Krishna as a Vishnu incarnate

By the second century BCE, Vedic worship had become rigid and Vedic sacrifices expensive. Alongside this, Buddhism was gaining ground, fuelled by King Ashoka’s propaganda. The large-scale entry of foreign invaders, (such as the Shakas) who were favourably inclined towards Buddhism and other popular cults, weakened the authority of the priestly class.

Moreover, improved economic conditions of the lower varnas challenged caste rules. Hence, as Suvira Jaiswal argues in her book The Origin and Development of the Vaisnavism, “Brahmins seized upon the devotional cult of Vasudeva-Krishna and recognised it as a form of Narayana-Vishnu to infuse Brahmanical social ethics into this popular cult and re-establish their authority.”

Narayana and Vishnu were initially perceived as separate deities and later unified.

Thus, in this period, Krishna-Vasudeva was fused with Narayana-Vishnu and came to feature in the Mahabharata as a war hero and in the Bhagvada Gita as a preacher. Yet, the Mahabharata, in several places, reveals a hesitancy to accept a non-Aryan tribal deity as a higher god. This is why Krishna-Vasudeva is initially described as the incarnation of only a fraction of Narayana-Vishnu.

Bal Krishna

Till the first century BCE, Krishna was only worshipped in his adult form – as a preacher, a friend of the Pandavas, a Yadava-Vrishni hero and a Vishnu incarnate. What was missing from his grand narrative was a childhood.

Krishna-Gopala (or Krishna the cowherd) surfaced when Krishna was fused with another god of the Abhira (Ahir) tribe. Even though it has not been established whether the Abhiras were native to the Indian subcontinent or were immigrants, it is quite clear that in the first-century CE, the tribe was living in the lower Indus Valley and eventually migrated to Saurashtra.

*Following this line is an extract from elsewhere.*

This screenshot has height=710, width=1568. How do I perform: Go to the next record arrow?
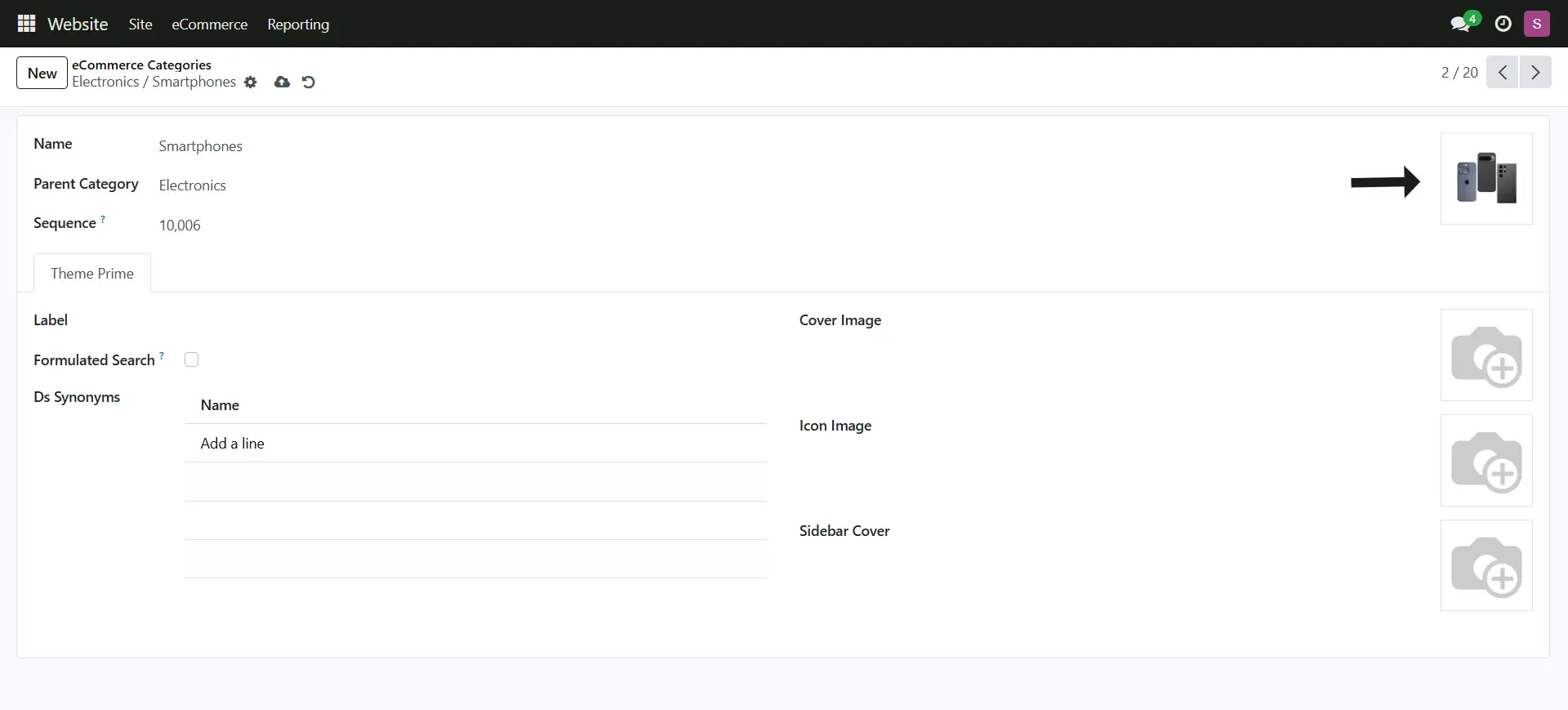pyautogui.click(x=1535, y=73)

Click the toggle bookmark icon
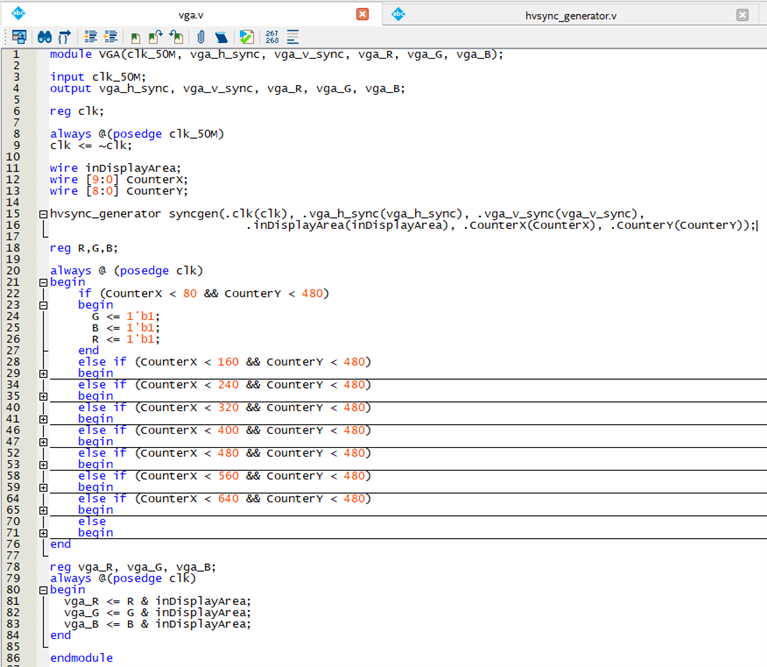(136, 36)
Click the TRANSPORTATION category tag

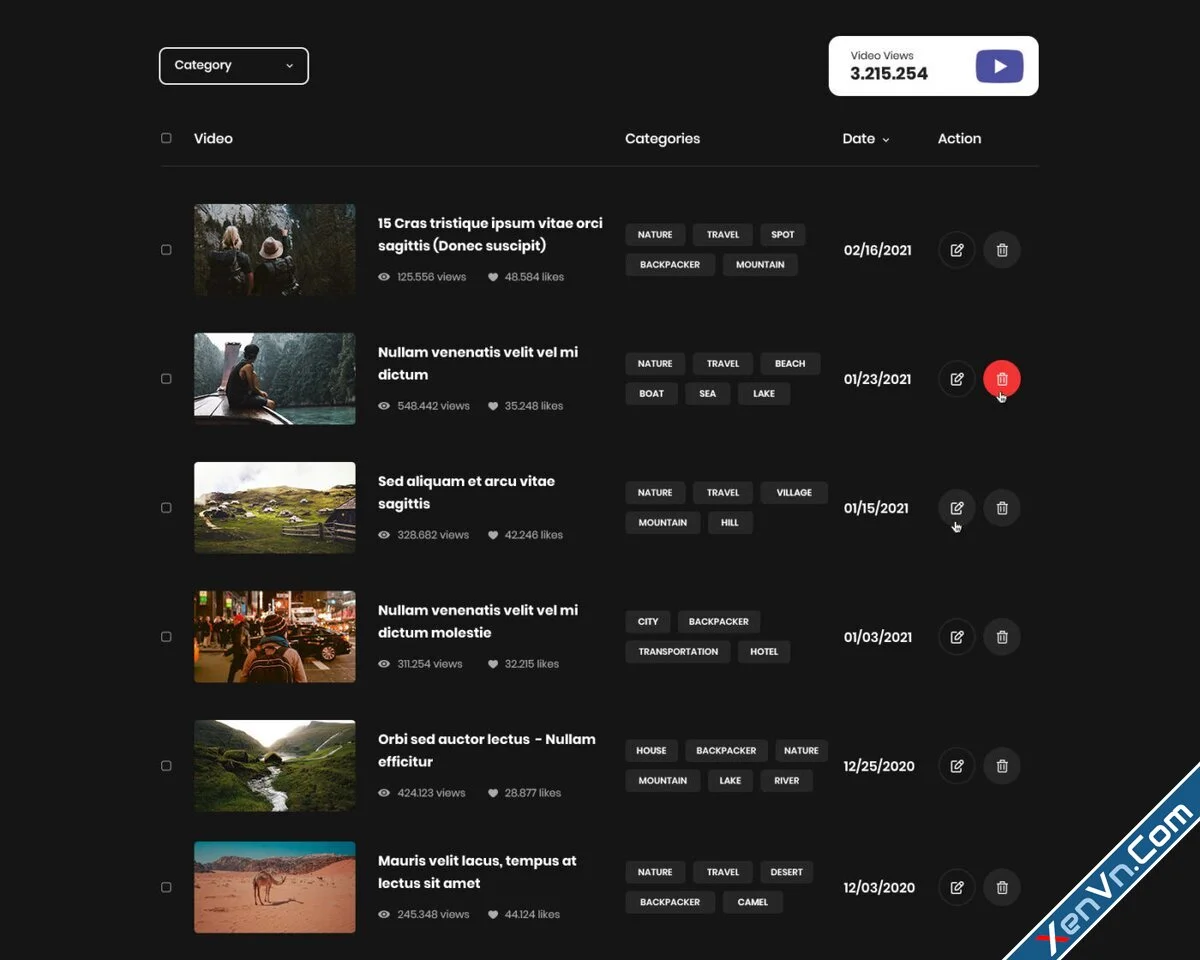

They became politically active under the rule of the Shakas and the Satavahanas.

The Krishna-Vasudeva of the Vrishnis was identified with the cowherd deity of the Abhiras because of the similarities between the two tribes, especially in the way they perceived women.

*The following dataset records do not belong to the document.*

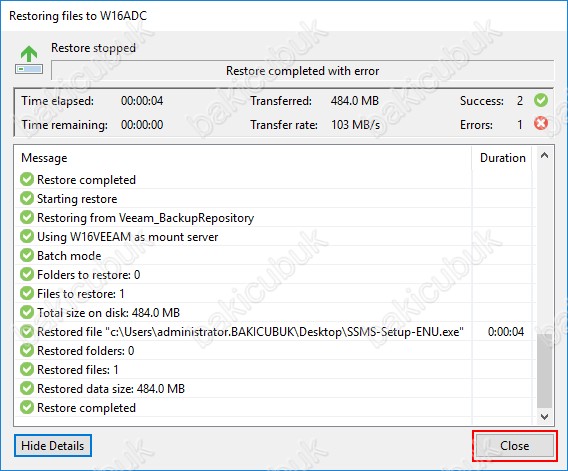Viewport: 568px width, 471px height.
Task: Click check icon next to Restored file entry
Action: tap(27, 331)
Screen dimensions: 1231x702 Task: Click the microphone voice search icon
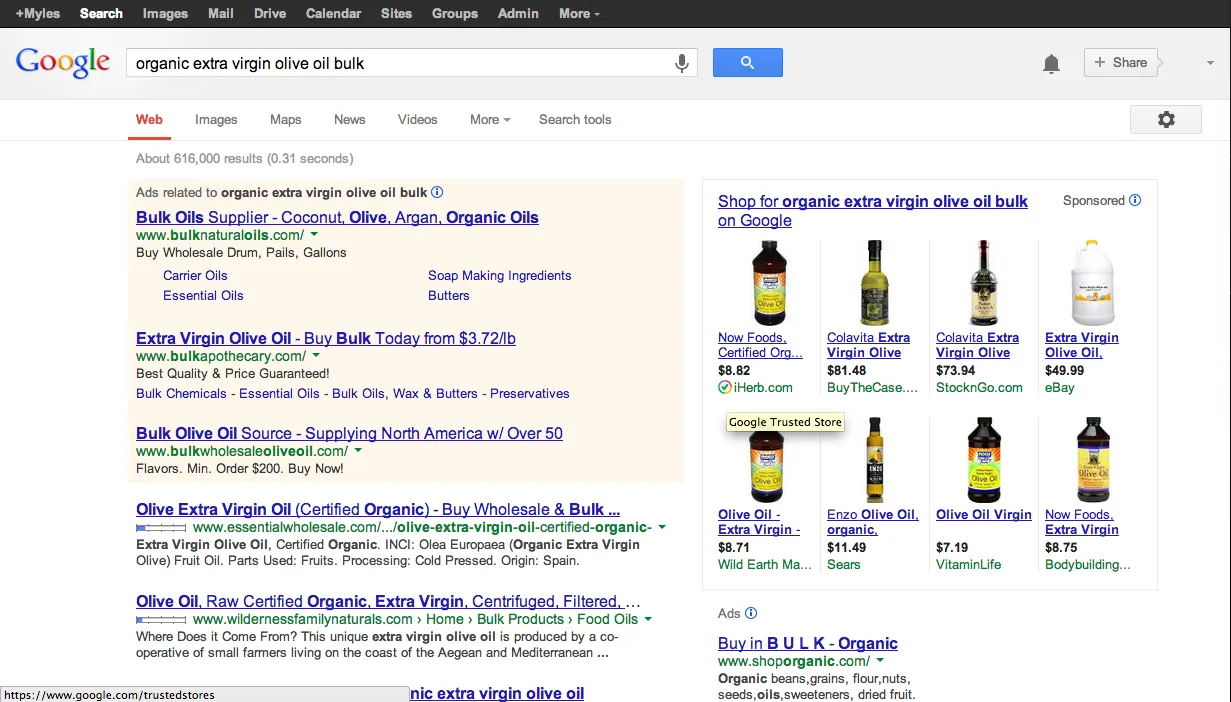682,63
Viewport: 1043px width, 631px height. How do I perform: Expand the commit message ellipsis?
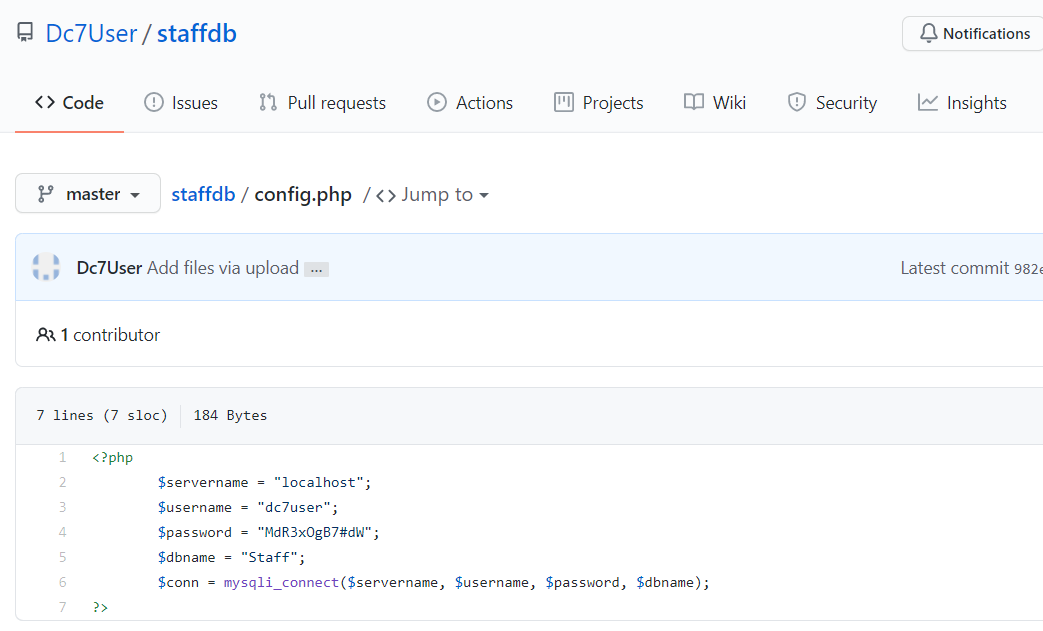317,269
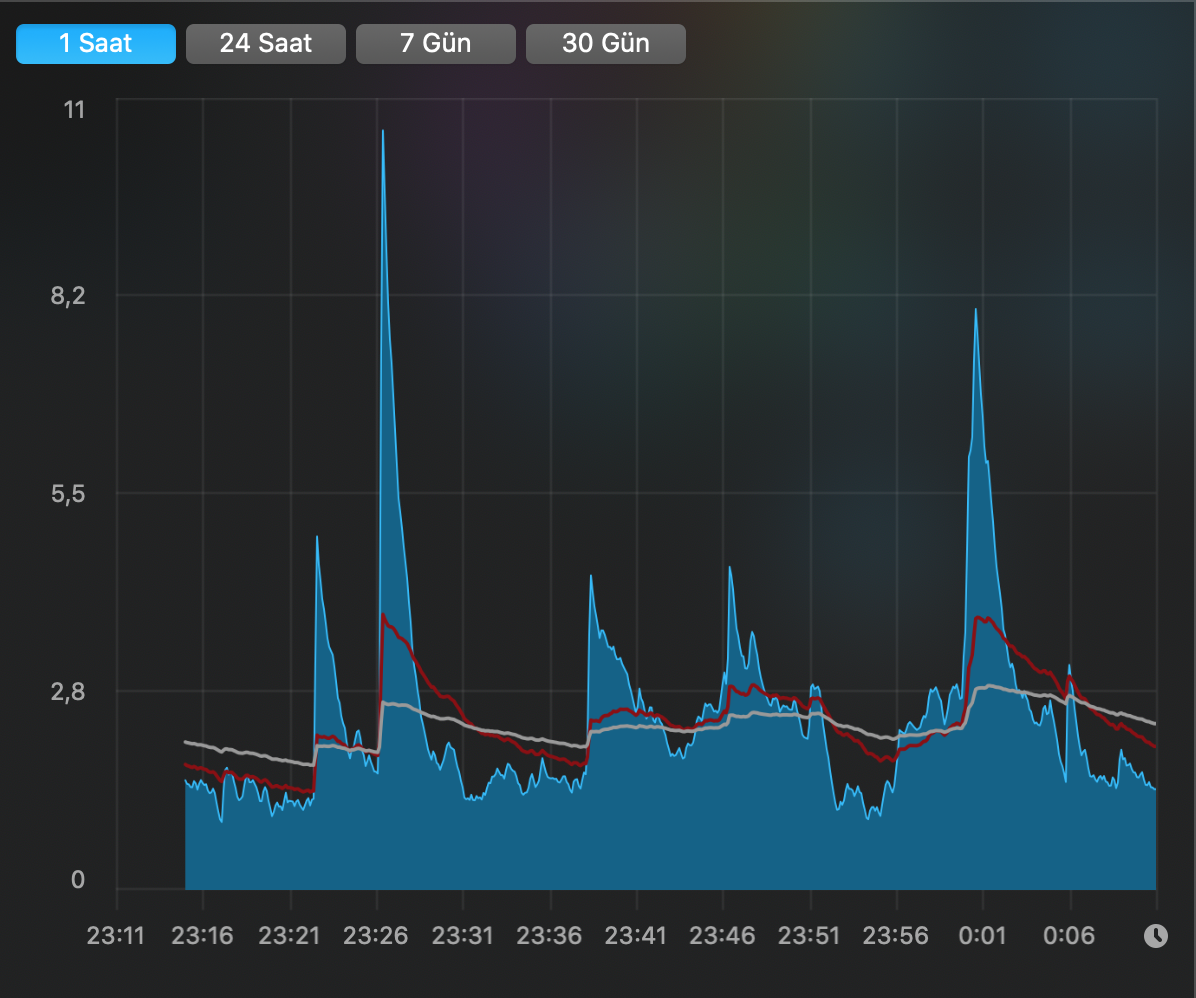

Krishna in the Mahabharata counsels Arjuna to acquire Subhadra, Krishna’s sister, by force and says that would be in keeping his Dharma, or religious law. He thereby hints that this must have been a common practice among Vrishnis.

Similarly, when Arjuna is escorting Vrishni women, his entourage is attacked by Abhiras, who take the women away. The identification of Krishna-Vasudeva with the Abhira deity also introduced the amorous dalliances of Krishna with the milkmaids (gopis).

The Abhiras, being a nomadic tribe, allowed for a greater freedom of the sexes. Hence, their god came to acquire the erotic elements that were, in time, identified with Krishna.

Krishna as Supreme

We know that Krishna-Gopala is a later addition to the Krishna saga because the original story of the Mahabharata makes no mention of Krishna’s childhood. It is in the Harivamsa (dated fourth century CE), a later appendage to the Mahabharata, that the Krishna-Abhira identification was given concrete shape.

From the first to fifth centuries CE, Puranic epics such as the Vishnu Purana, and the Harivamsa weaved the fragmentary connections of Krishna-Vasudeva-Narayana-Vishnu into a coherent whole.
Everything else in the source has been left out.